All of the above-described methods are Machiavellian, calculated, chess-like, and very painful to think about. These tactics are unthinkable if you are an empathic human being, but they are simple if you have the mind of a sadist or psychopath.
The life-long psychological devastation of these kinds of cruelty is beautifully portrayed in the book and film, Sophie’s Choice. Sophie begs a Nazi soldier not to send her and her children to the death camps. The soldier tells Sophie to give him one of her children or he will send both to the death camps. Sophie begs and resists. The soldier begins to grab them both and Sophie lets him take her daughter. The central theme of the book and film is Sophie’s struggle, her inability to find a moment of peace, as if she bore responsibility for the horrific act when she only avoided the worse inevitable consequence.
Therapists need to gain a deep understanding of how torture-coerced harm works and that its victims have no option other than to comply. This is unthinkable, unspeakable, evil, even to the victims who lived through it. So, we need to be prepared to talk about it for them and with them to help them make sense of it, to realize what they were up against, and to replace self-condemnation with self-compassion. Unless therapists serve this function, abusers will have accomplished their goal of locking victims into never-ending self-loathing and silence, failing to recover from their trauma, and often, continuing to be victimized into adulthood.
V. The Psychological Mechanisms Underlying Submission to the Will of Torturers
How much torture can a victim realistically be expected to endure before submitting to the commands of his or her persecutors to harm or kill another person? Can men hold out longer than women? What about a child?
Victims of extreme abuse regularly report that they were coerced to harm and kill other victims while they were children. Yet, they usually condemn themselves as if they were adults. But if they were adults, how much longer would they have been able to resist compliance? How much pain and terror can anyone take?

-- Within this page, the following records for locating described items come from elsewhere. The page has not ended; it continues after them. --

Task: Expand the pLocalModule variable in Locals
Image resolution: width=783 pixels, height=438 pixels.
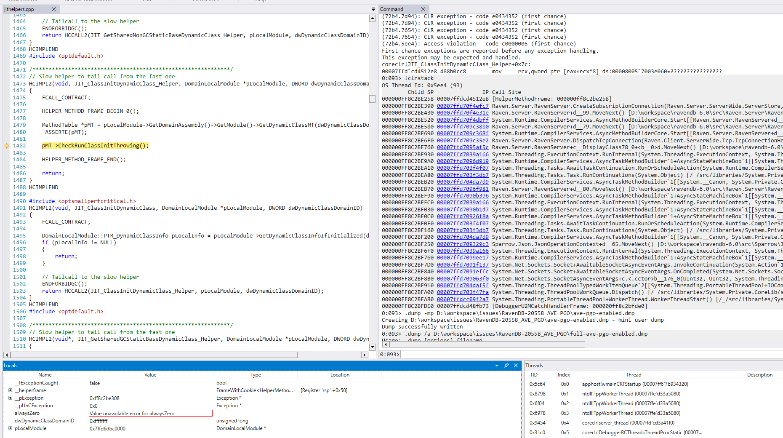Action: tap(9, 428)
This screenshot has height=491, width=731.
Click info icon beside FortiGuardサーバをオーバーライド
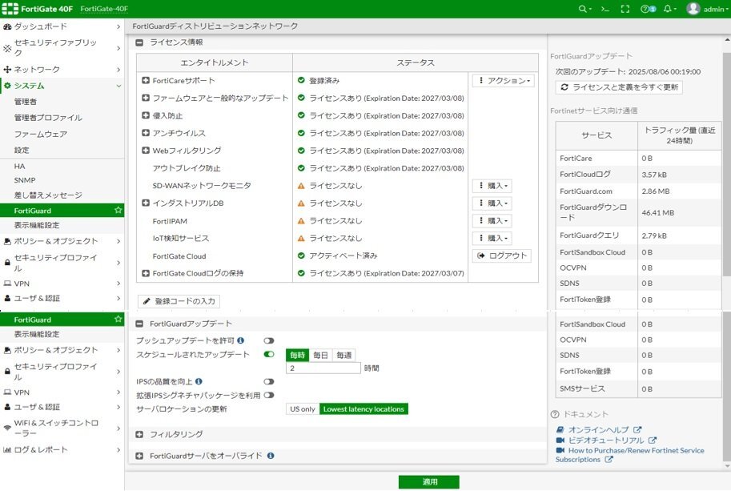[271, 456]
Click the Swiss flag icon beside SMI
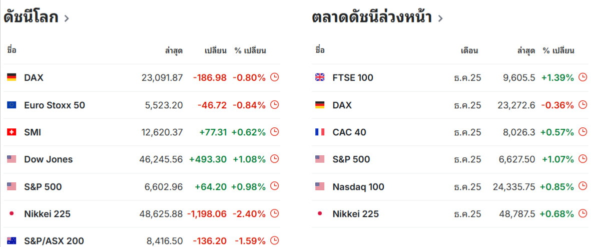This screenshot has height=247, width=591. 12,132
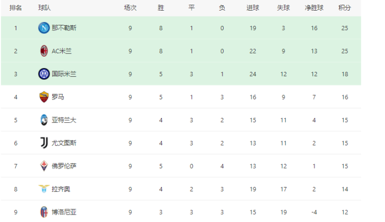Click the Fiorentina crest icon
This screenshot has width=385, height=222.
44,166
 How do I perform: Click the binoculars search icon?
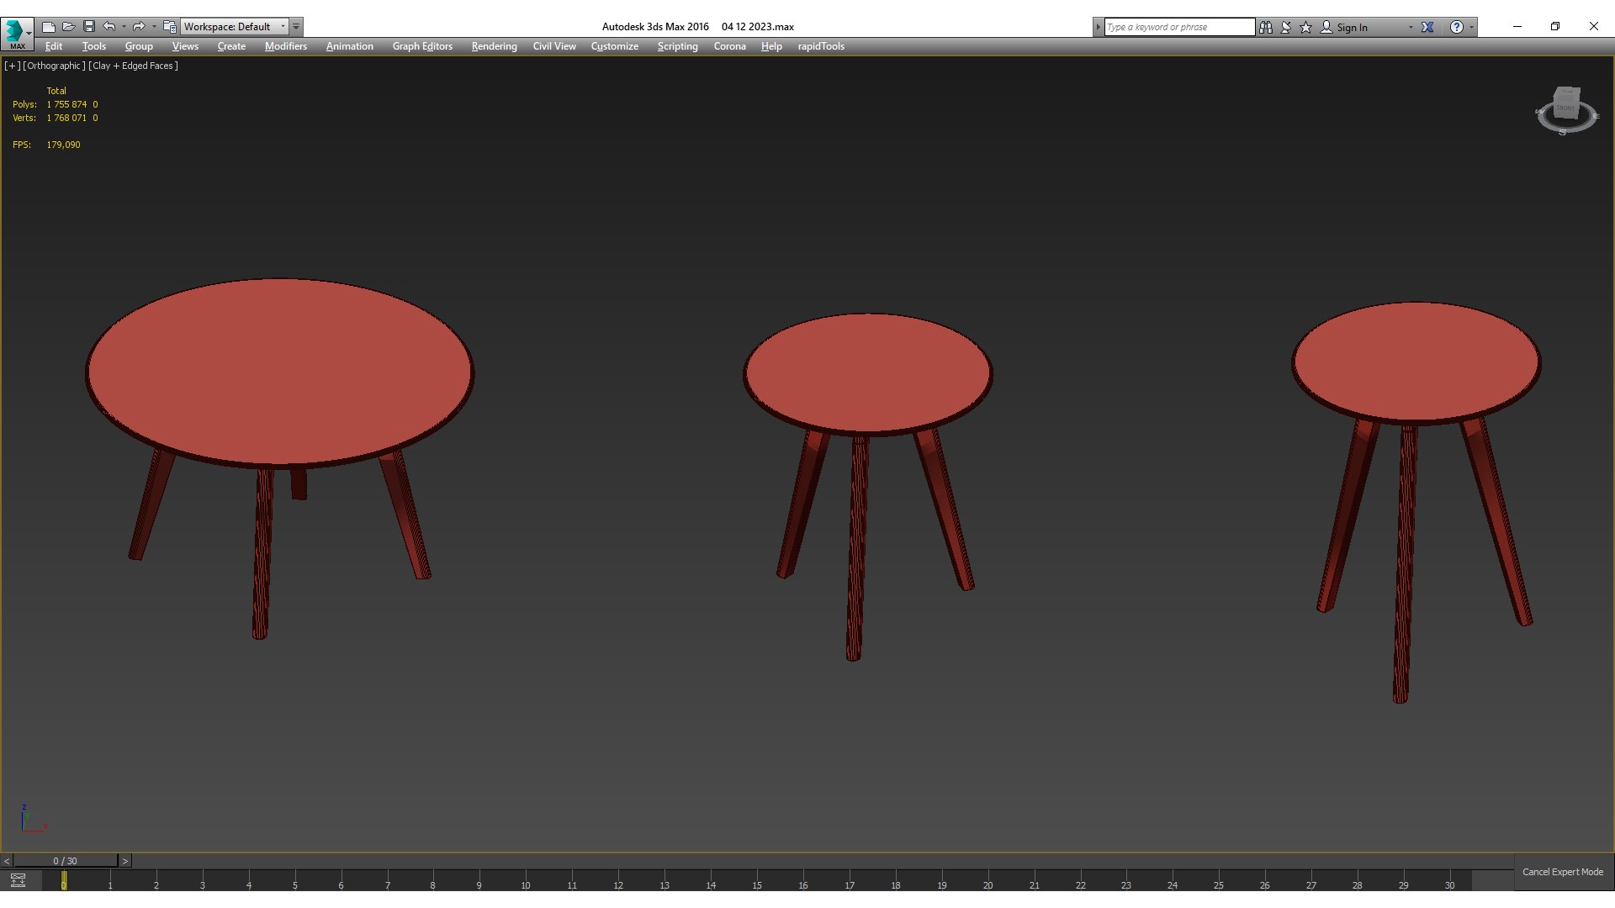(1265, 27)
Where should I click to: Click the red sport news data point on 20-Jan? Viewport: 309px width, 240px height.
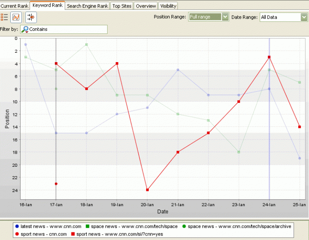pyautogui.click(x=147, y=190)
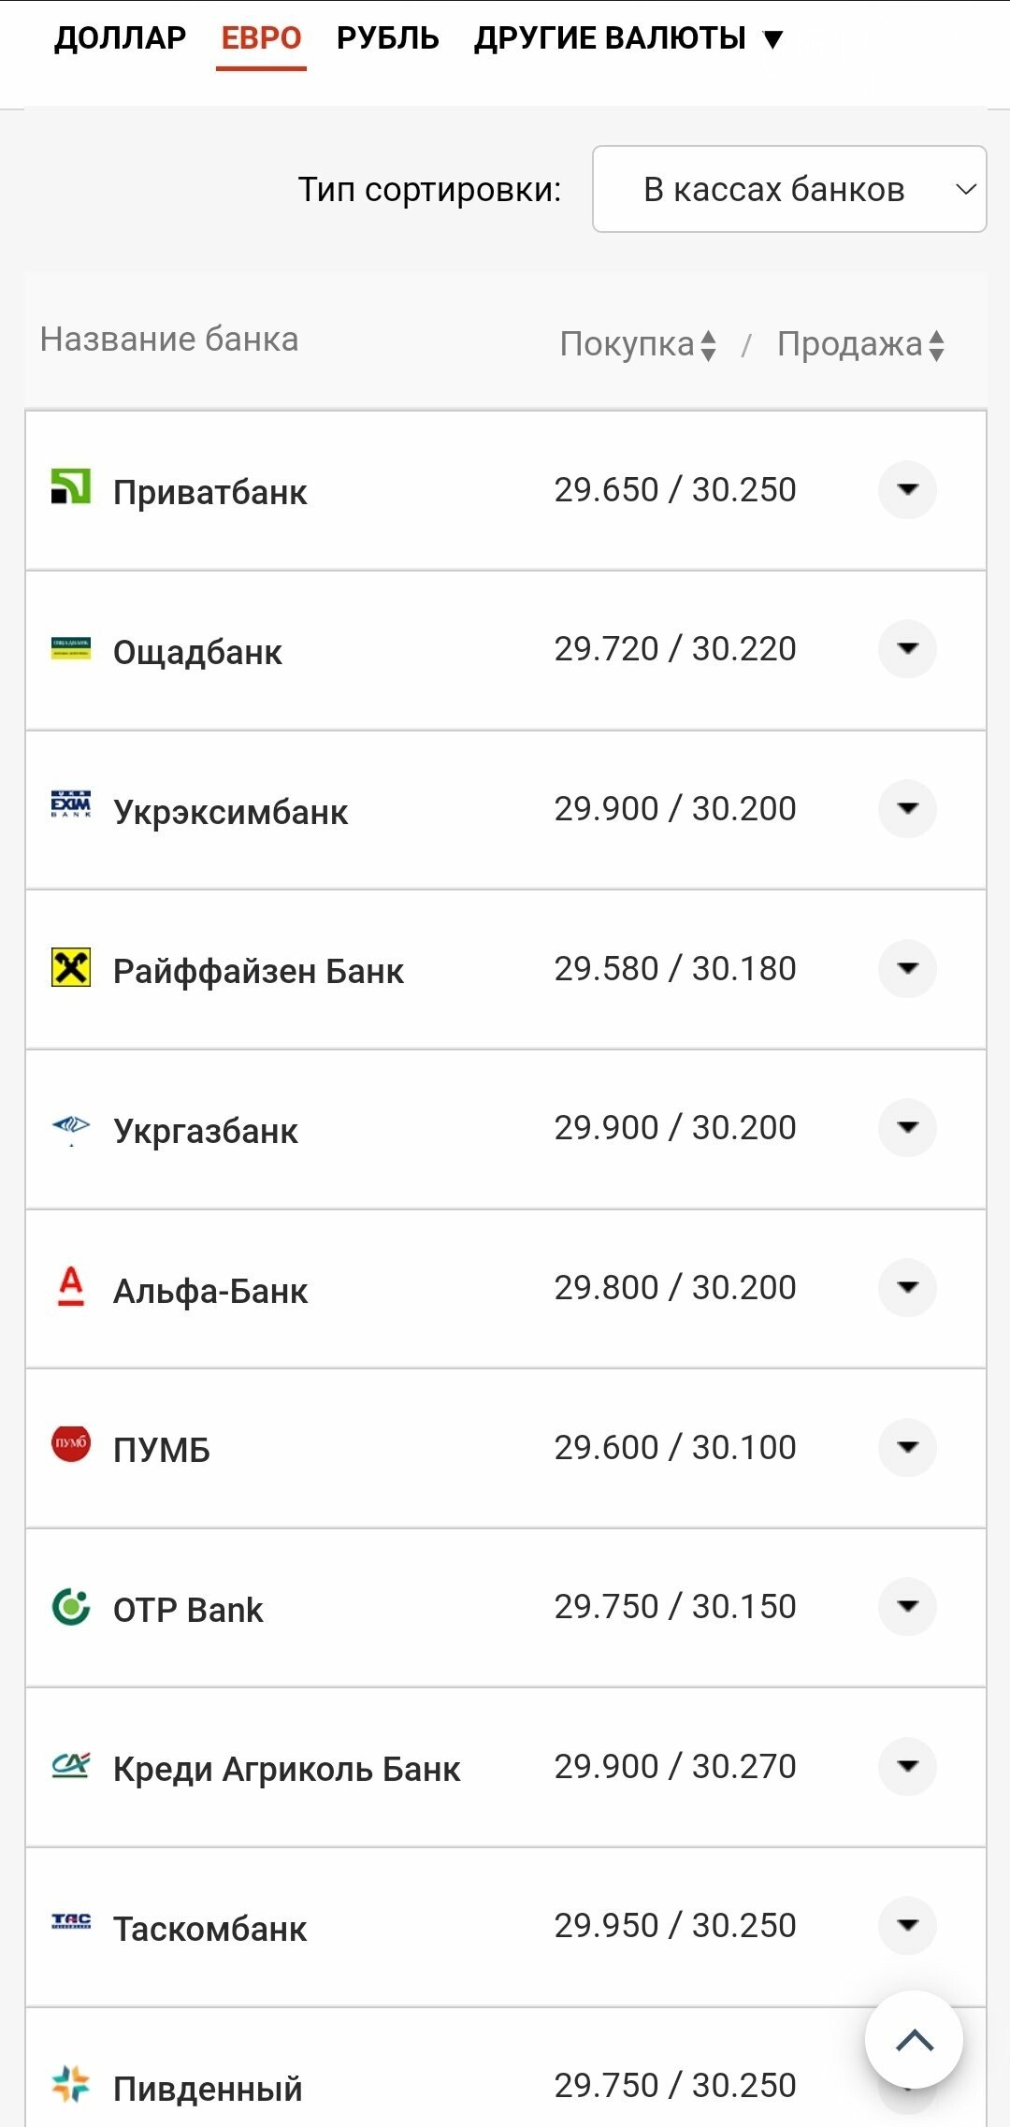Click the Ощадбанк logo icon
The width and height of the screenshot is (1010, 2127).
coord(71,647)
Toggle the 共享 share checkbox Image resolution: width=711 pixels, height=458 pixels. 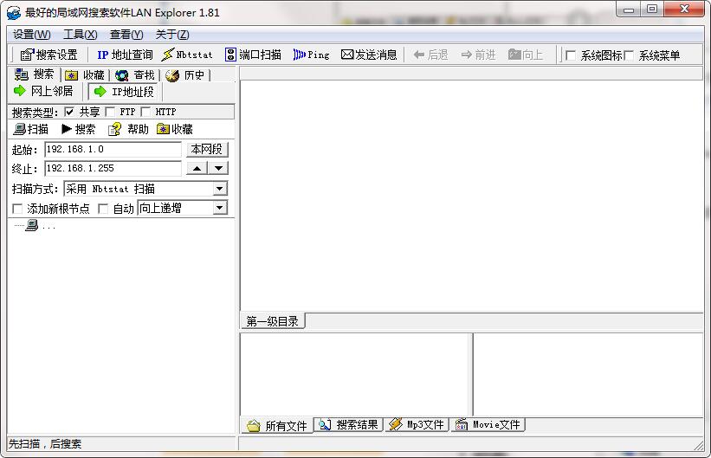pyautogui.click(x=69, y=112)
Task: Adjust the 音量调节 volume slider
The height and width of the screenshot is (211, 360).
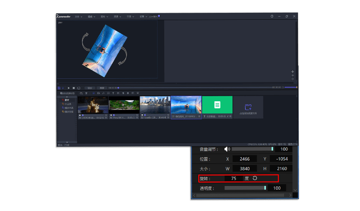Action: (252, 149)
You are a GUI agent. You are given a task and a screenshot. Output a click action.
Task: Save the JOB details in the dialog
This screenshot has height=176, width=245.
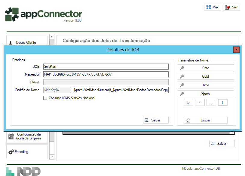coord(156,120)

What about a soldier? How much longer could a trained soldier resist? Soldiers at high risk for capture are trained to resist submission to the will of their torturers for the short-term with the expectation that their comrades will implement rescue operations. In military contexts, the hope of rescue is realistic and helps them hang on. Twenty-four hours is a common standard for which honor is accorded. After that….
At excruciating levels of pain and terror with no chance of rescue or escape, would anyone, even a trained soldier, submit to the will of his torturer(s)?
At this point in my understanding, I believe that there are three levels of submission, of “breaking”:
Level 1: The victim retains the wish not to submit to harming another person, but complies because the degree of pain and/or terror has reached the point of being unbearable or based in fear of harm to loved ones or greater harm to other victims.
Level 2: The victim has been tortured to the point of destruction of all personal volition. There is no experience of emotion. The victim submits automatically to persecutor directives to harm others, much like a robot or a hammer in the hands of the perpetrators.
Level 3: The physical and psychological torment has been so long-term and severe that the victim finally “breaks” and embraces sadistic violence as one’s own choice. The victim believes the self to be a willing member of the abuser network.
What causes such a soul-deadening break? It appears to be a response to horror that is so extreme, so relentless, that the victim can no longer tolerate being a victim. The only way to preserve any sense of self-agency, even a rudimentary sense of self, is to embrace sadistic violence as one’s own will. In so doing, the victim no longer need feel repeatedly defeated, helpless, and terrorized, and paradoxically, finds a way to escape the self-loathing of having harmed and killed others. This response also provides a way to discharge pent-up rage rooted in one’s own victimization. Readers with knowledge of psychoanalytic thought will correctly understand this as a form of defensive identification with the aggressor. And yes, this can be a step on one path to becoming a perpetrator or sadist who independently abuses others.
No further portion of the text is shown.